As the sun went down on the last night of the FYF and the Los Angeles skyline glistened on the backs of attendants from across the country, everyone put their drinks down and hands up for the final acts.

Festival season was drawing to a close on the West Coast after Outside Lands, Coachella and FYF were nearly over and academics were starting for the majority of attendants.

Most attendants walking around were ecstatic to be able to see a lineup as star-packed as FYF’s, and were a bit frustrated at how many great bands were playing at the same time. It led many festival goers to have to decide one band over another.

Amy Perez traveled from Arizona to the festival. She did not mind paying the price of admission and travel fare for the chance to see her favorite bands, MGMT and Devendra Banhart, all in one place for two days.

The current situation involving festival prices sharply rising due to increased attendance, she said, “It was necessary due to the increased security and medical personnel, which were seen frequently helping attendants with sprained ankles or suffering dehydration because of the heat of the Los Angeles sun or the humidity everyone in the front rows of any band’s set had to endure.”
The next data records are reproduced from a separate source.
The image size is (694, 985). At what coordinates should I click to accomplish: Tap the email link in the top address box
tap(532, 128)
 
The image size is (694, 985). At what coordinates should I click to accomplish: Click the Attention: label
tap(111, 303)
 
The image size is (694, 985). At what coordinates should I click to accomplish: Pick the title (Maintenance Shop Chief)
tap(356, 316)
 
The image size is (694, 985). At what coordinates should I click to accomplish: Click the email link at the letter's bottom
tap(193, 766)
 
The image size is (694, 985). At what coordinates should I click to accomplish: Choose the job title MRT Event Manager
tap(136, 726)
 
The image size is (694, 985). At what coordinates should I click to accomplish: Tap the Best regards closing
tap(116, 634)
Mark Felton, a Los Angeles local, noticed the huge rise in attendance numbers and found it great that the festival did everything possible to make it as safe and fun as it could be.

Although he did not like that he had to choose between the bands, Washed Out and Shlomo, he at least had the choice to see them both on the same night. He said it was great seeing West Coast talent playing in festivals more often.
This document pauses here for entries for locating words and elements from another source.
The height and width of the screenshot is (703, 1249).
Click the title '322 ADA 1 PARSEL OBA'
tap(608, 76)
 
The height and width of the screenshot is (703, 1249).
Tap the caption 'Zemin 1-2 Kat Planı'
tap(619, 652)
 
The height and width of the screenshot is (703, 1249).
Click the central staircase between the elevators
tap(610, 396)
Some of the bands are Joyce Manor from Torrance, The Oh Sees from San Francisco, and Ty Segall from Orange County played in front of packed crowds.
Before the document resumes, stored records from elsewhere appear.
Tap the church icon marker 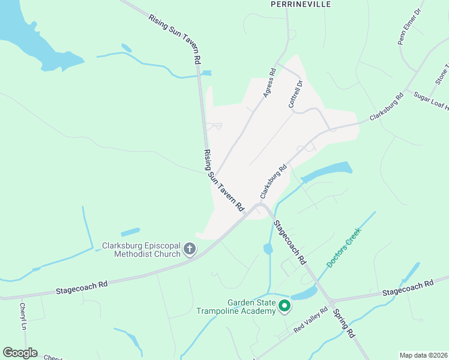190,249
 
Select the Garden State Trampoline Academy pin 284,307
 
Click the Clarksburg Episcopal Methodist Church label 142,250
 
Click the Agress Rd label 268,83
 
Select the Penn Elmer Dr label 410,26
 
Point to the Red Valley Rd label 311,320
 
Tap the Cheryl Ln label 23,316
Many attendants were seeing these bands for the first time. After the sets ended, many in the crowd rushed to the merchandise tent to buy  shirts or albums.

Some of the attendees were even in their own bands and hoped to one day to be able to play in front of crowds as big as these. They gave out CD’s with their band’s material on them.

The West Coast’s music scene is getting stronger with the rise of the music festivals and ease of sharing their material through music hotspots, such as shows and the internet.

As My Bloody Valentine took the stage as the final act of the night, the crowd of 20,000 swarmed the stage and swayed like an ocean to the massive drone sound coming from guitars. Everyone got lost in the sea of crowd-surfers and iPhones rose from the massive crowd to remember the night.